The story a decade ago
What
a difference a decade or so can make! At the turn of the century nearly
everybody had written off the US chemical industry, as one operating in a high
cost, mature market showing little or no growth and suffering due an onslaught
of cheap products from the Middle East (for basic petrochemicals) and China
(for more value-added products).
Manufacturing
economics in the US simply did not work, and for several reasons. The feedstock
– be it liquid fractions of petroleum refining or conventionally produced natural
gas – were too expensive, compared to that available in some pockets of the
world. The end-use markets were at best steady, or worse on a decline –
exacerbated by the global financial crises that had its roots in the housing
industry, but soon impacted consumer confidence, and led to a dramatic collapse
in construction activity. The fear then was that large value chains of the
chemical industry would migrate overseas – to Asia where the markets were
growing at a brisk pace, and, in particular to China.
The
giants in the petrochemical industry in the US rightly turned their focus
outward, even as they shuttered high cost assets in their home country.
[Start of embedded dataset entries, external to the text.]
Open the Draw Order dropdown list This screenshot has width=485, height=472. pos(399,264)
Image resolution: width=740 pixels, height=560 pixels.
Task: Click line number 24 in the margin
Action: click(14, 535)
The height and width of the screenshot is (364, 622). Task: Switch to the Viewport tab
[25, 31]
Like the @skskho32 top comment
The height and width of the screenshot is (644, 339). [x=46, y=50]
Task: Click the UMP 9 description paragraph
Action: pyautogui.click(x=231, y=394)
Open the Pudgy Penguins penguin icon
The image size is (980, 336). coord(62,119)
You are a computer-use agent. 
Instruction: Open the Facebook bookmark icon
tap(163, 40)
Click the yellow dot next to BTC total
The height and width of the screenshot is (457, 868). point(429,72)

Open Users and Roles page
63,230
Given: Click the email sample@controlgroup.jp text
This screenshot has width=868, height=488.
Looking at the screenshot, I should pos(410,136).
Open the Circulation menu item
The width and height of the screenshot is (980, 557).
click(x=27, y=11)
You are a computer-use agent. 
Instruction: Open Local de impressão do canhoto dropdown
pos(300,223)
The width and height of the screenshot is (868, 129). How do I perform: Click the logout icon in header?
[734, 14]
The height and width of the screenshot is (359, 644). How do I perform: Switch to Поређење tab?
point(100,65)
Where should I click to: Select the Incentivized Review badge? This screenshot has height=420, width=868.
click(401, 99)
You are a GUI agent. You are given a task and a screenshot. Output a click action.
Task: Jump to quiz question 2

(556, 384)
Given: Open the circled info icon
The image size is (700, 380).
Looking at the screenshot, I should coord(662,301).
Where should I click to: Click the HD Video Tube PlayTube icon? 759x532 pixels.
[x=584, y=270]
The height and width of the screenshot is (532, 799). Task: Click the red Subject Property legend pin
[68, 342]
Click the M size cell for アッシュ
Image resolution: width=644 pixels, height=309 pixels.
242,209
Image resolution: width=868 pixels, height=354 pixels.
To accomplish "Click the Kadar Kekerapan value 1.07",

Several
looked to joint ventures in the Middle East to leverage cheap, albeit
subsidised, natural gas and ethane derived from it. The mantra was move to
where the markets were; which meant China, for most. What followed was an
investment binge that neither China nor the world had ever seen, to which local
operators joined as well.
Technological and geopolitical changes
Around
2010, two developments – one technological and the other geopolitical – changed
the status quo in the petrochemical and energy industries.
The
deployment of fracking technologies – known for several decades, but not
deployed – led to the unlocking of previously inaccessible hydrocarbon
resources at extremely competitive costs. Just as significantly, one no longer
needed gargantuan oil & gas fields to obtain economies of scale; the
technology could instead be deployed to tap into modestly sized reservoirs,
with little disruption to the land above. Challenges with respect to water
availability and its treatment before disposal, and fears over pollution due
use of several chemicals to free the trapped oil or gas and get it to flow,
were found to be overstated and very much manageable.
Shale
gas brought about an immediate change in the energy situation in the US –
making the country largely self-sufficient in its energy requirements. LNG
terminals that were being built to import natural gas to feed power plants
began to be reconfigured to export the same, and the US turned from a net
importer of shale gas to an exporter.
The
timing could not be better for the fracking and the petrochemicals industry.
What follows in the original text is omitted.